Dataset items:
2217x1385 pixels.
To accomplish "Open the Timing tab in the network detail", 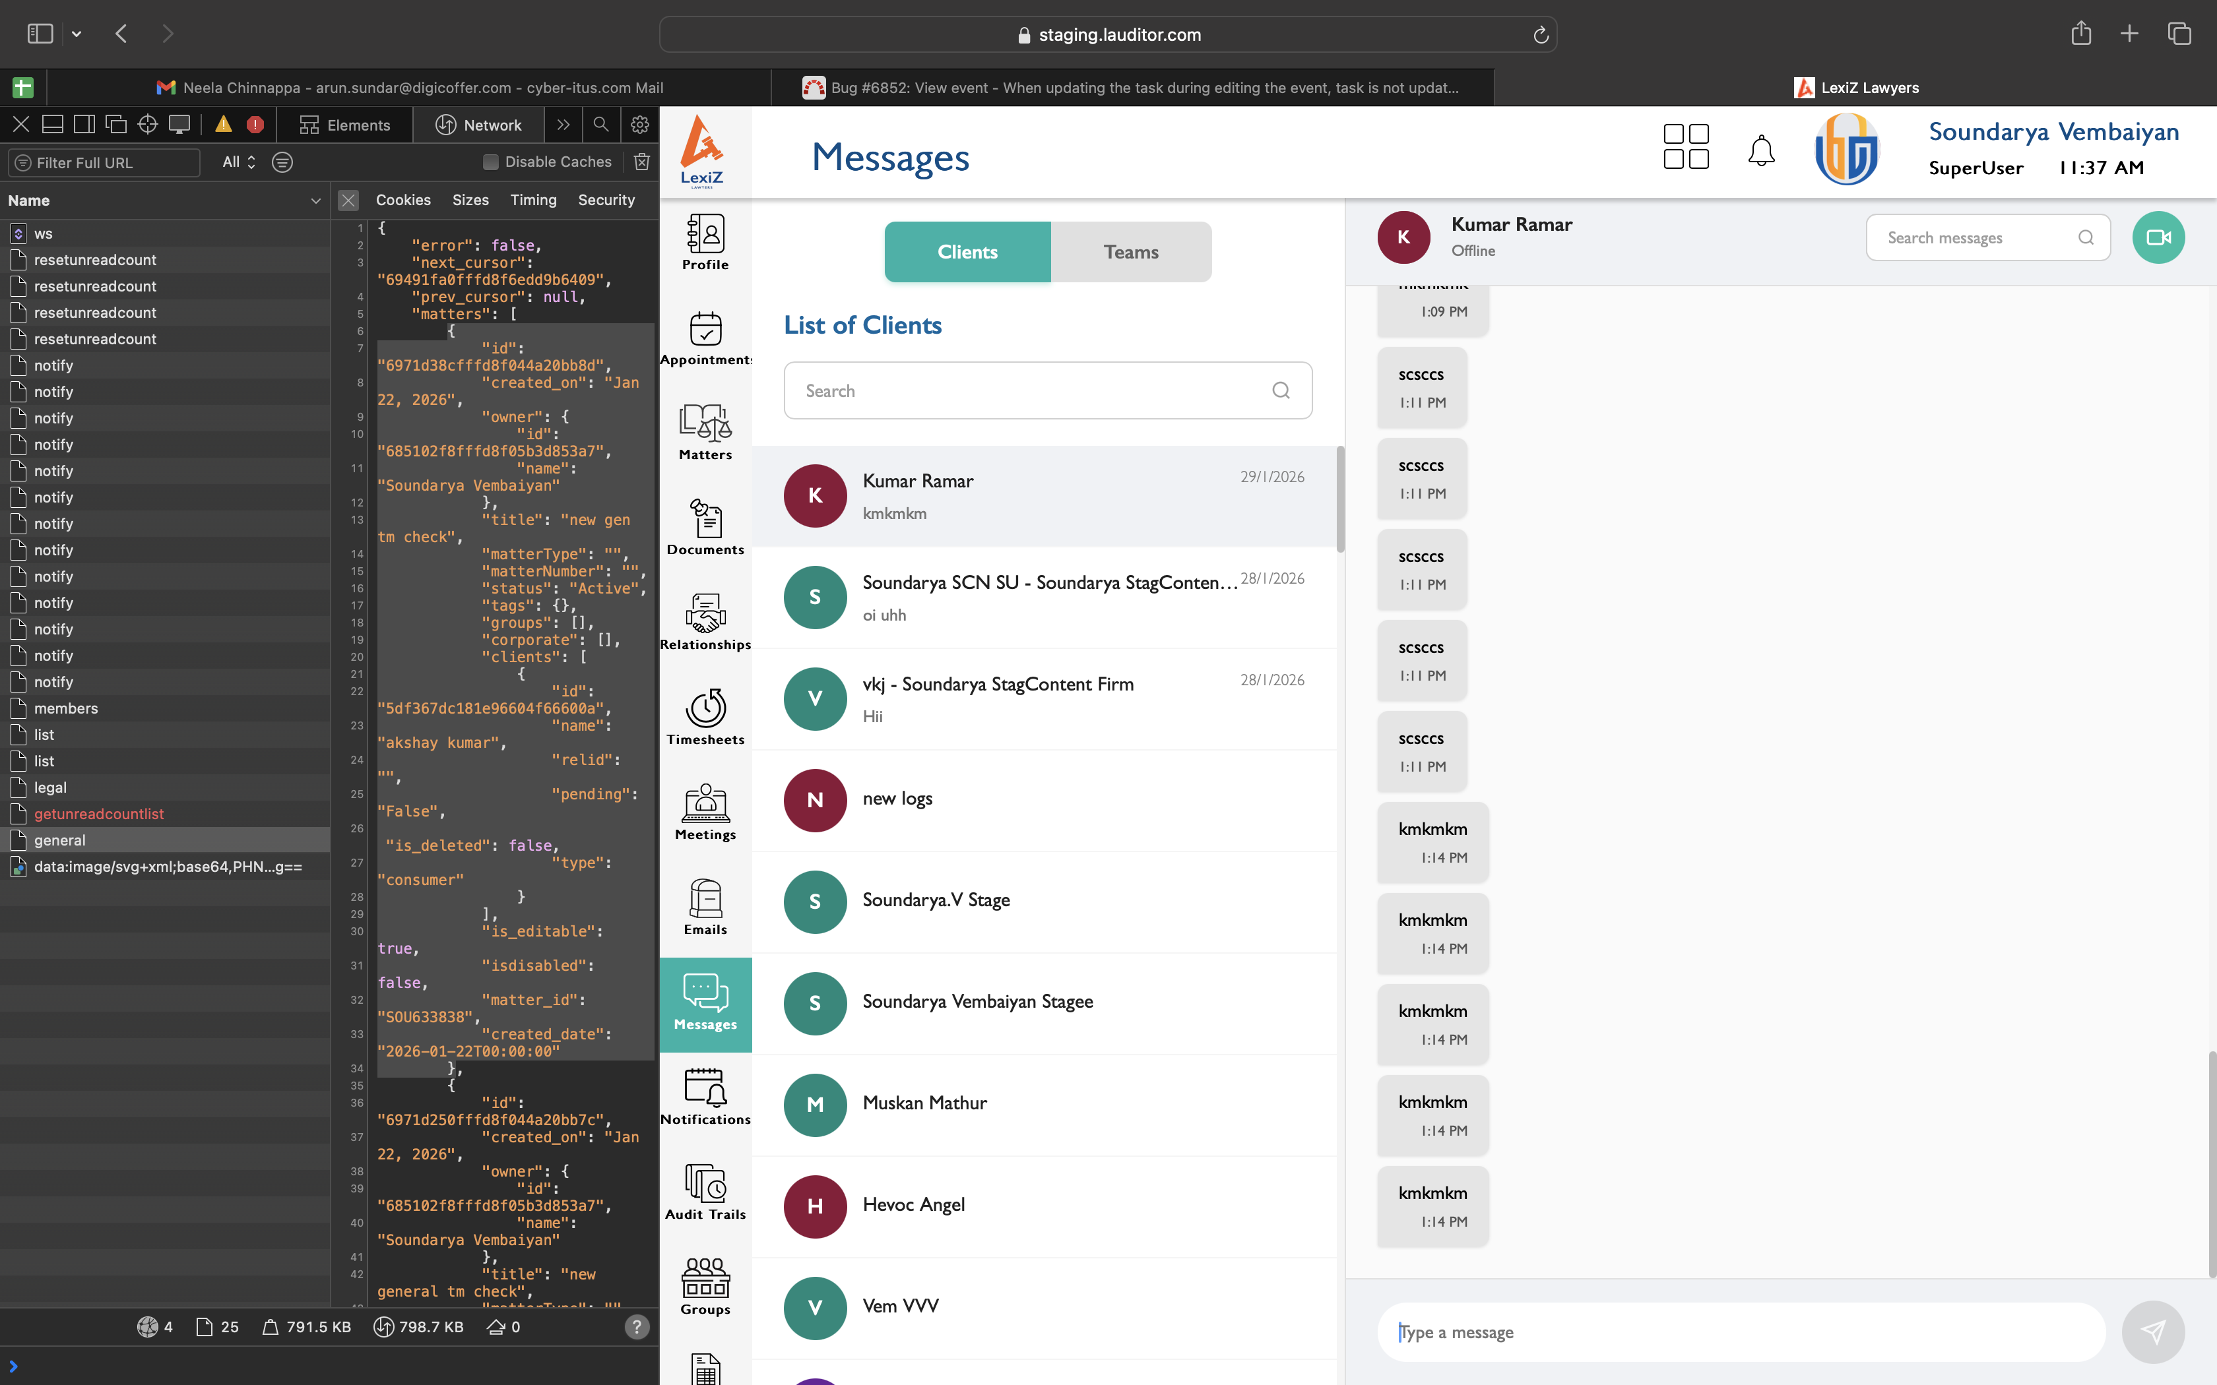I will pos(532,200).
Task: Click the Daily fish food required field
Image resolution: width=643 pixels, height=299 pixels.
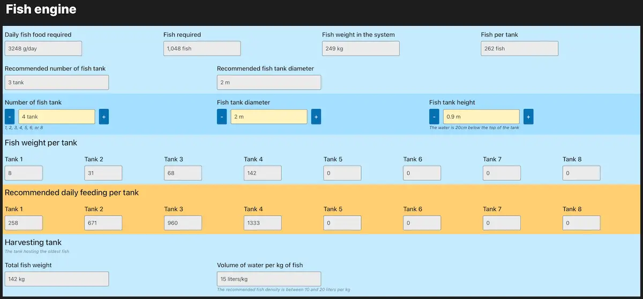Action: [43, 48]
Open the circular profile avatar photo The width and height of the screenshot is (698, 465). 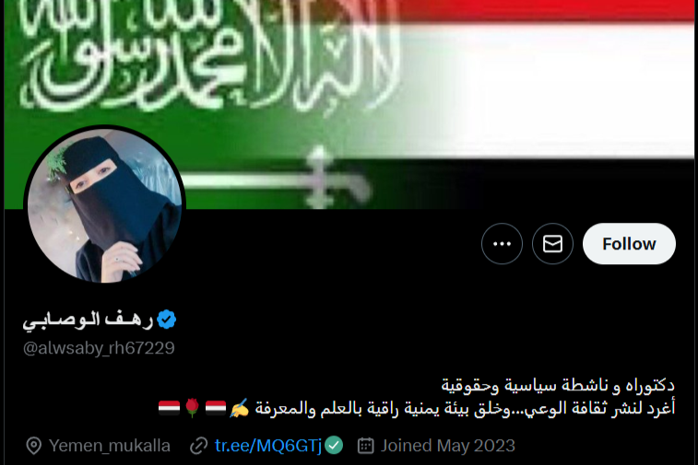pos(104,205)
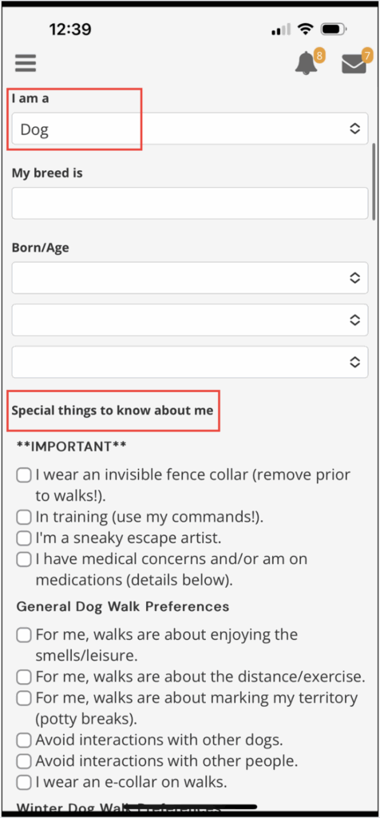Open the first Born/Age dropdown
Viewport: 380px width, 818px height.
pyautogui.click(x=190, y=277)
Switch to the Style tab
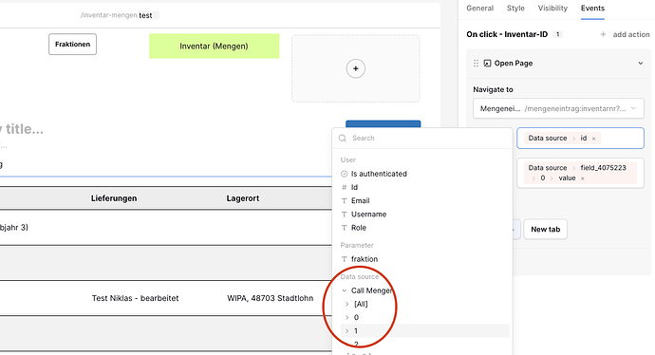The height and width of the screenshot is (355, 655). coord(515,9)
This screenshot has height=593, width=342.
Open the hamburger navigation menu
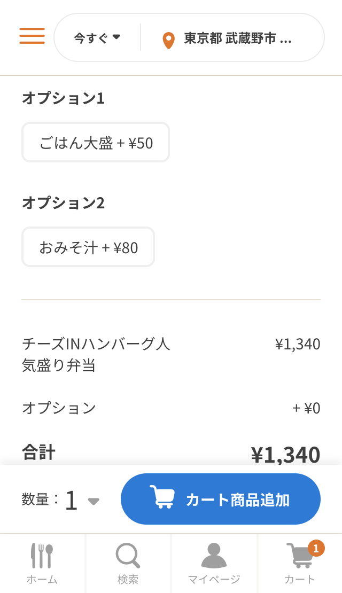(x=32, y=36)
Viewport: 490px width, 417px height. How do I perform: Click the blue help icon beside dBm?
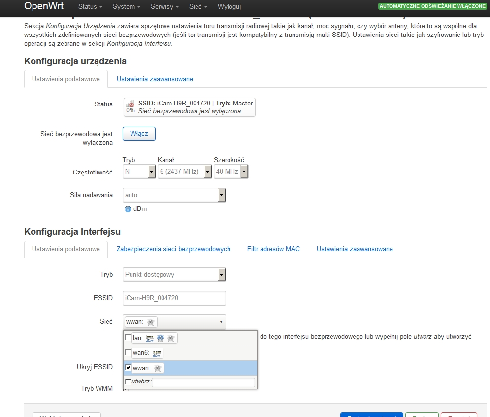[128, 209]
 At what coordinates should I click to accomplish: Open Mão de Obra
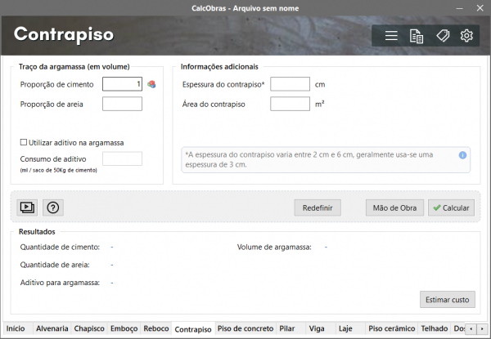(x=394, y=208)
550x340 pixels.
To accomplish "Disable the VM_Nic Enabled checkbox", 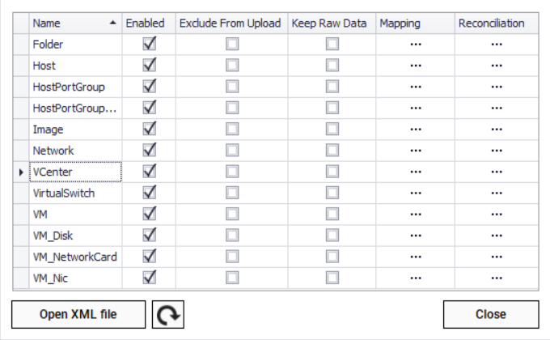I will click(x=149, y=278).
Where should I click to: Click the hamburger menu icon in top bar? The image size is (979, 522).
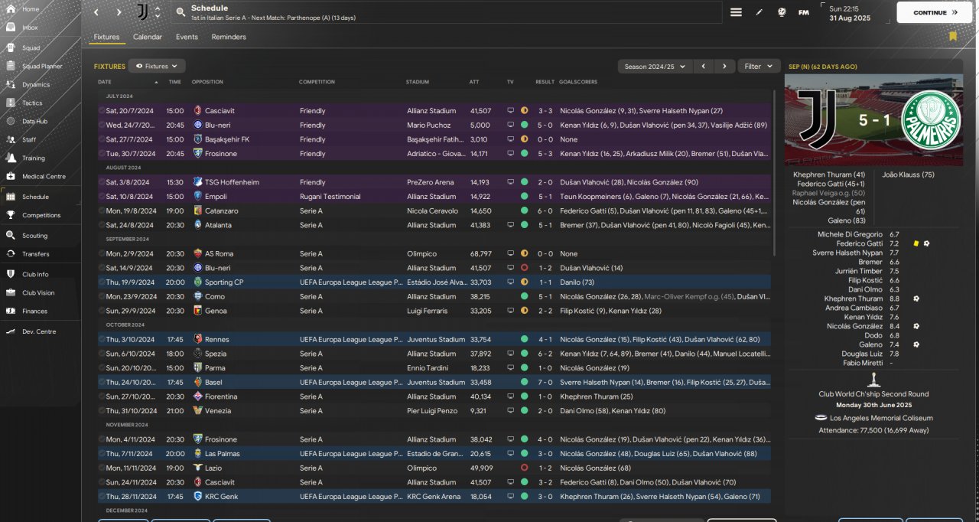[x=736, y=12]
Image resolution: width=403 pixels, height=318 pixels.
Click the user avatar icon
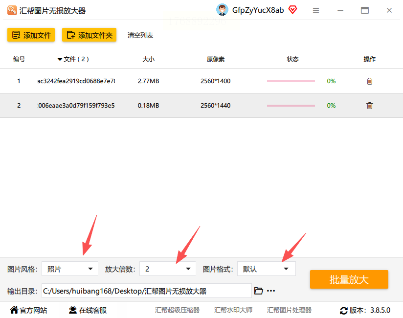(222, 10)
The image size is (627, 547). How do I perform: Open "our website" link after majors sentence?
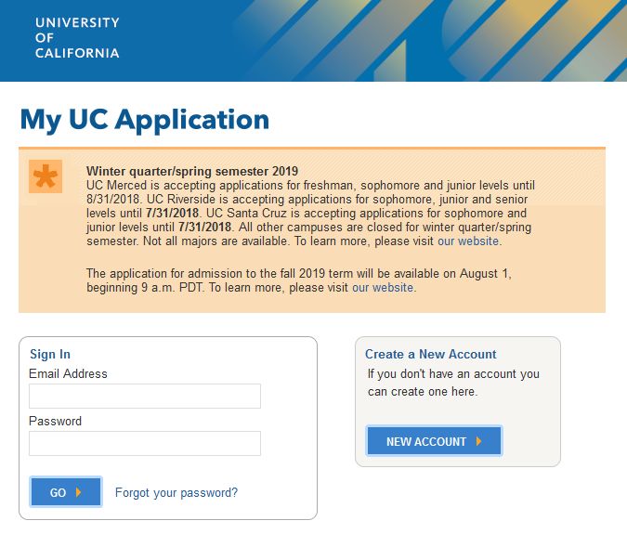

SET TASK:
Select each line of the items above that contains the word "Viewport", and copy those lines without changing them.

REPLY TO THE EXERCISE:
Viewport: 380px width, 818px height.
Viewport: 490px width, 417px height. How do I perform: Click the blue help icon beside dBm?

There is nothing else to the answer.